Patients to be allowed to self-refer for cancer diagnostics without going through GP

Patients will be able to self-refer themselves for cancer diagnostics without needing to go through GPs as part of NHS England’s new strategy for tackling cancer, which GP leaders said could ‘undermine GPs’ gatekeeper role’.  

As part of NHS England’s early diagnosis programme announced over the weekend, it will pilot initiatives to offer patients the option to self-refer for diagnostic tests, lower referral thresholds for GPs and introduce multi-disciplinary diagnostic centres where patients can have several tests in the same place on the same day.

It will also set up a taskforce to develop a five-year action plan for cancer services based on the pilots that will include representatives from the RCGP, as well as Macmillan Cancer Support, Public Health England and local councils.

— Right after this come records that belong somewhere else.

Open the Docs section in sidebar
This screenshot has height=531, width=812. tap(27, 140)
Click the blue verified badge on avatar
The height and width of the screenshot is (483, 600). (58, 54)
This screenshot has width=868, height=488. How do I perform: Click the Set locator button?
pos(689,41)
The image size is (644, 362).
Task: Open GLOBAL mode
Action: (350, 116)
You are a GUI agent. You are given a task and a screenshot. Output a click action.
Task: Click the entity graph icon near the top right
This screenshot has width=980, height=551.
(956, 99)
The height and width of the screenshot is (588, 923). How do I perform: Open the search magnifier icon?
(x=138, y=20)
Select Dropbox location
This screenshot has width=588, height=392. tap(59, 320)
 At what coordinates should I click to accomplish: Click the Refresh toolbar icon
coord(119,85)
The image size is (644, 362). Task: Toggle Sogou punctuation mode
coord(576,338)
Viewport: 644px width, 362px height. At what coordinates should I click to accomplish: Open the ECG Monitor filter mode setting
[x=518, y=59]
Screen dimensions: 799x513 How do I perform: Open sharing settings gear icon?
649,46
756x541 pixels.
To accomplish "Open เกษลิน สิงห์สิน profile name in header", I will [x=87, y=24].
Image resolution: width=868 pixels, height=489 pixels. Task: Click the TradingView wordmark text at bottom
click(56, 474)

The initiatives will be piloted across more than 60 sites around the country, and they could be implemented from 2016/17, NHS England said.

This comes as NICE published draft guidelines that lowered the risk threshold for which potential cancer symptoms should be referred to diagnostic centres and specialists.

Pulse has already reported that GPs are having urgent cancer referrals bounced back by secondary care, and GP leaders warned that this move could increase the pressure on diagnostics centres, as well as undermining GPs’ role as gatekeeper.

NHS chief executive Simon Stevens said that NHS England’s plans could save 8,000 lives a year.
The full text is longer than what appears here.